総理決断に大変な驚き ビジョンの共有なく“政局化は必然”

ー実務者として自民党内の調整、交渉相手である与党の公明党・野党との間で板挟みになった部分も多かったと思う。
具体的にはパーティー券購入者の公開基準額について、当初の自民党案は10万円超で大野議員も国会などで説明をしてきた。
しかし公明党の反発もあり、最終的に総理が5万円超に引き下げるという決断をした。
これまで10万円超というラインで説明をしてきた大野議員にとっては、答弁の整合性を問われる結果となった。総理の決断をどう受け止めたか

基本的に平たく言えば、大変な驚きではありました。
一方で、われわれはあくまでも民主主義の土台である政治資金の規正のあり方、特に不正を許さないという部分と、一方で政治活動を支えるという部分のバランスのもとに、どのような制度を構築すればいいのかを追求したわけです。
それで最初の提案になったわけですけど、理屈の部分がわれわれであるとするならば、総理の決断というのはまさに公明党、あるいは野党の皆さんとの政治合意の話ですから、目線が違う。驚きであるのは驚きであったのですけど、それはそれで政治ですから、そういうことも結果的には、さもありなんということはあると思います。

ただ私自身が少し考えるのは、結局議論というのは、民主主義とか、あるいは政治資金とか、不正を許さないとか、こういう前提が共有できているか。
議論には前提がある。ここが果たして共有できていたのかと。
例えばコップあるじゃないですか。コップを上から見ると丸。でも横から見ると四角ですよね。絶対四角だと思っている人と、絶対丸だと思っている人、ここを合わせないと多分共有できない部分があるんですよね。

もう1つは視点としては何か制度を作るにあたって、表面的に見える、例えば5万円とか10万円とか表面的に見えるものと、それが与える影響ですよね。背景ですよ。ここも共有されないといけないと思うんですけど、この2点が果たして共有されていたのか、これは私は大きな疑問を持っている。もう少し議論の関係者の中でこういったものを共有しておきながら、あるべき姿を議論できた方がよかったなと思いますね。

方針転換翌日の5月31日、記者からこれまでの答弁の整合性を問われ「総理の決断です」と答えた

ーそれは総理であるとか幹事長なり、もう少し上のレベルでそういった意識共有が与党間で詳細に詰められていた方が良かったのではないか、という考えか

全員ですよね。誰かがビジョンを共有して、その目的を明確にした上で、各関係者にそれぞれの役割に応じたミッション、役割を与えるというようなことが果たして行われていたのか。実はそういうことはなかった。われわれ実務者は実務者で、実務の観点で内容、条文を詰めていったということですから。実務者の協議、例えば自公では相当詰めた議論をしていましたけど、1つの反省材料ではあるかなと思います。

#### 取り組む課題:
1. このインタビューの要点を2文でまとめると、どうなりますか。
2. このインタビューで発言者が「こういう前提が共有できているか」の直前に議論の前提として挙げているものを、すべて答えてください。

#### 生データ:

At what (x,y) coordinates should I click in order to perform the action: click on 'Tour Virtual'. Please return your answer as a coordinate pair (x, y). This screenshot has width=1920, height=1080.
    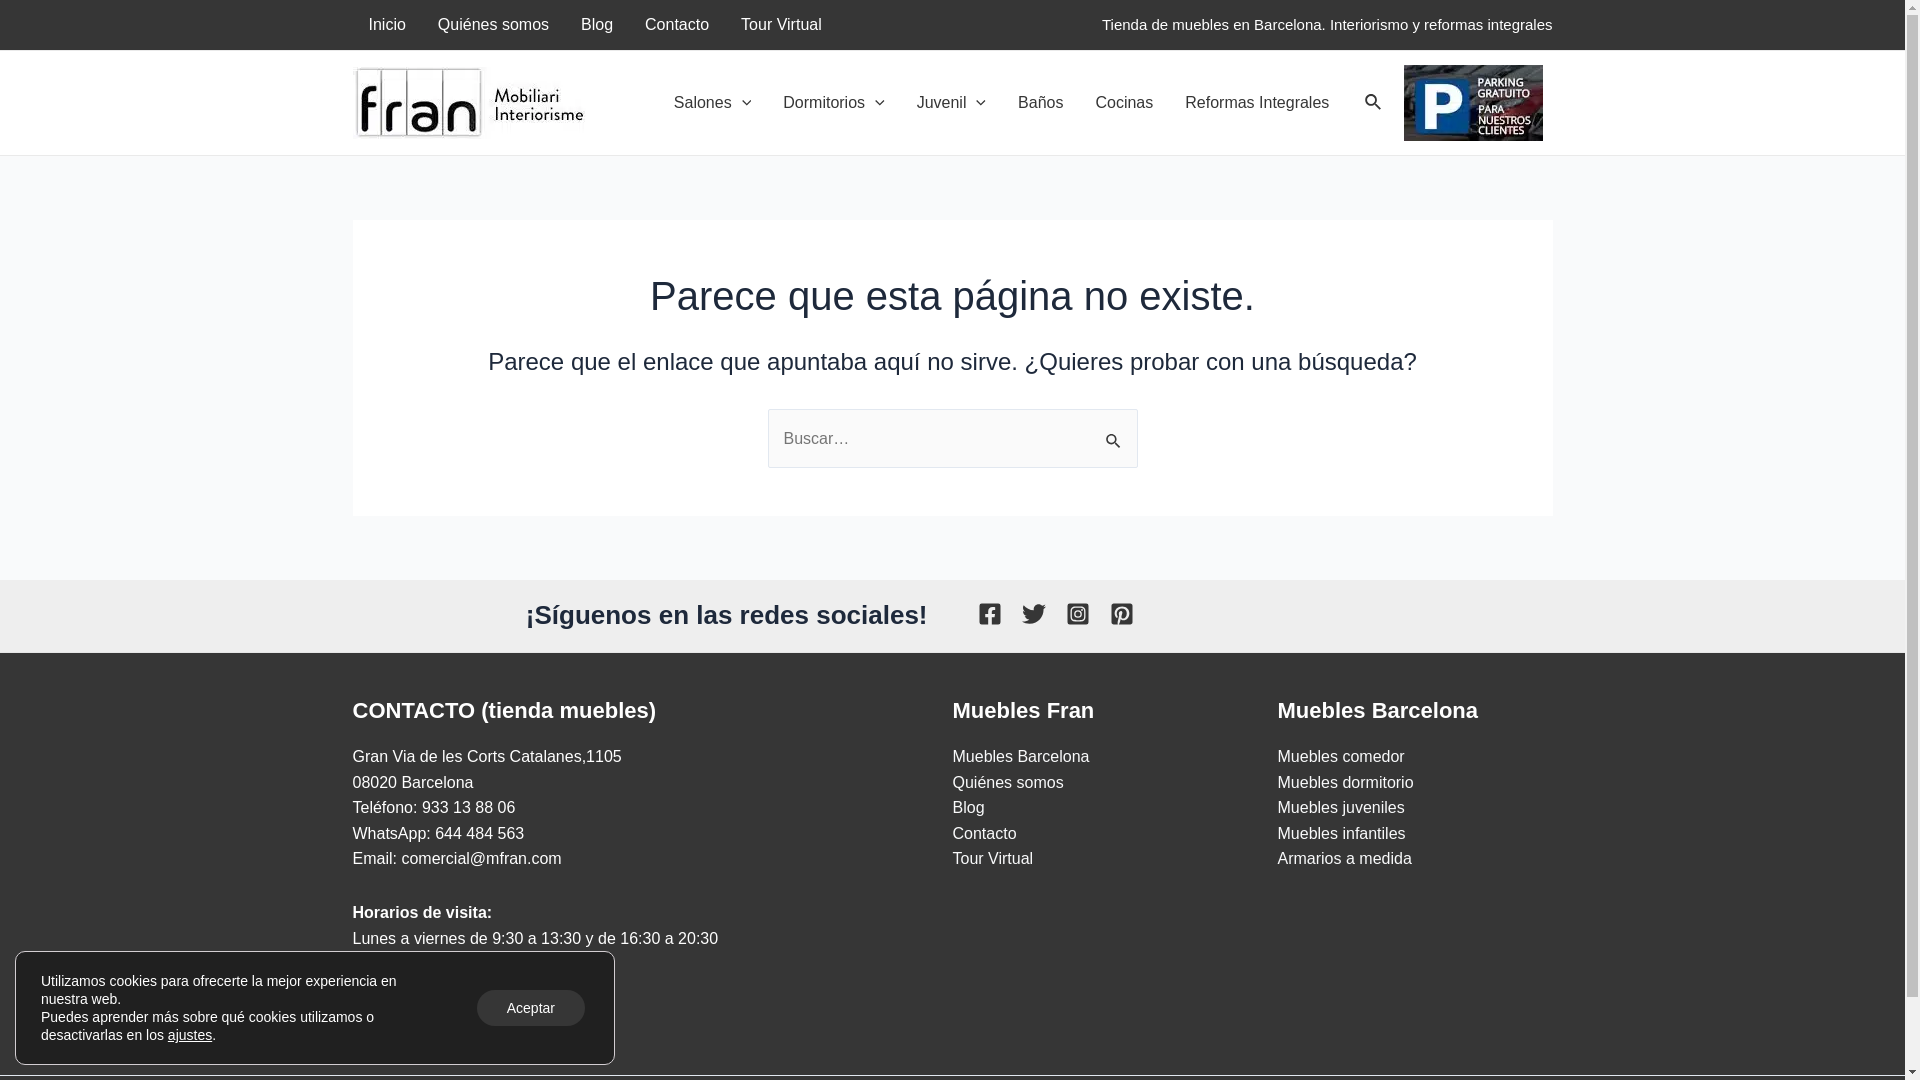
    Looking at the image, I should click on (780, 24).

#### 出力結果:
1. パーティー券購入者の公開基準額は、当初の自民党案の10万円超から総理の決断で5万円超に引き下げられ、発言者はこれを大変な驚きだったと受け止めています。一方で、議論の前提や制度が与える影響が関係者の間で共有されていたかに大きな疑問を持ち、ビジョンの共有がなかったことは反省材料だと述べています。

2. 民主主義、政治資金、不正を許さないこと